This was originally posted on 24/6/2012 on another blog
On June 16, 2012 I attended an international
colloquium on "Allusions and Echoes: Cultural Recycling and
Recirculation" at Anglia Ruskin University, Cambridge, UK. The colloquium
was co-organized by Berit Astrom and Sarah Annes Brown. This inspiring
event brought together an array of scholars from Sweden, Switzerland, Italy and
UK. It provided a stimulating environment for delegates to reflect on the
multidimensional realizations of allusions and echoes as mechanisms by which
writers, texts, and readers engage in a complex network of dialogue,
critique, and reformulation. The organizers couldn't have chosen a more
urgent theme for this colloquium considering the recent emphasis on circulation
or mobility as a descriptive metaphor and methodological framework for the
ceaseless flow of cultural forms, ideas, texts, and images.
Berit Astrom's
"Re-writing the Troubadour Effect?: Male Pregnancy Fan Fiction’ which
focused on slash fiction and MPreg (a totally new area for me); Rapheal Lyne's
"Yet Once More: Lycidas" Alan Robinson's "In the Cave:
Lawrence Norfolk revives Paul Celan" really introduced some
thought-provoking ideas for the consideration of delegates. I was particularly
intrigued by Robinson's introduction of the ethical dimensions of allusions. I
found some ideational convergence among Anna-Lena Pihl's "Translating
intertextuality: Poems as Part of Virginai Woolf's To the Light House,"

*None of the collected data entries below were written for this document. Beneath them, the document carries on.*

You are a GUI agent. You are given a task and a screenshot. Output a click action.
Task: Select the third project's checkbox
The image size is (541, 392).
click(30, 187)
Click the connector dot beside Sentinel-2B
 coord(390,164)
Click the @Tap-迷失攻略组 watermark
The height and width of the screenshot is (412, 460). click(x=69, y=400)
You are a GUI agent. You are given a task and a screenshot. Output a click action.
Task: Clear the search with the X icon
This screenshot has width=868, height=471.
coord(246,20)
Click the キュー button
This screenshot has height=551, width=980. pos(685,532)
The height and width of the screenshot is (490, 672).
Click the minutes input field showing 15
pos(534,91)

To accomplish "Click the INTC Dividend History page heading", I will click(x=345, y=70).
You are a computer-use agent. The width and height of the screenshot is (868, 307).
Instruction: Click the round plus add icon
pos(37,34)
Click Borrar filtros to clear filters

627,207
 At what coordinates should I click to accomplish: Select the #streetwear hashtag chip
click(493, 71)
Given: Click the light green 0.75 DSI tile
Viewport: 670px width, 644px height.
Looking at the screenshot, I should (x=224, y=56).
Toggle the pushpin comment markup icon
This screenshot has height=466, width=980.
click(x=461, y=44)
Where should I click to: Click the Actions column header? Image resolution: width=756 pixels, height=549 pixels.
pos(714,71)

Lykara Rider's "Fictions Attractions to the Perfect Language and the
Story of Babel" and my paper.
My paper was titled
"Call and Response: An examination of the summons motif in Everyman,
Young Goodman Brown, and The Trial." In my
presentation, I suggested that Kafka's The Trial and Hawthorne's
"Young Goodman Brown" could be read as transformations of the summons
motif in Everyman. Everyman is an exemplary text that employs the motif
of the summons to articulate a narrative of redemption. However, Kafka and
Hawthorne deploy the same motif to advance narratives of crisis and
abandonment. My conclusion was that perhaps the reason for the enduring presence
of this motif is its capacity to suggest both a redemptive and tragic view of
our existence.
As I reflect on the outcome
of the colloquium, a series of questions come to the fore: "How does our
understanding of allusions and echoes enrich or redefine textual or literary hybridity
and the third space? Is it possible or necessary at all to establish
connections between the two notions? In what direction (s)? How will the
"third space" be redefined or reconceptualized in the context of
allusions and echoes?
Well, the good thing about
colloquiums, like the Anglia Ruskin one, is that they set delegates thinking.
I'm grateful to all the delegates for setting us on this path of meditation.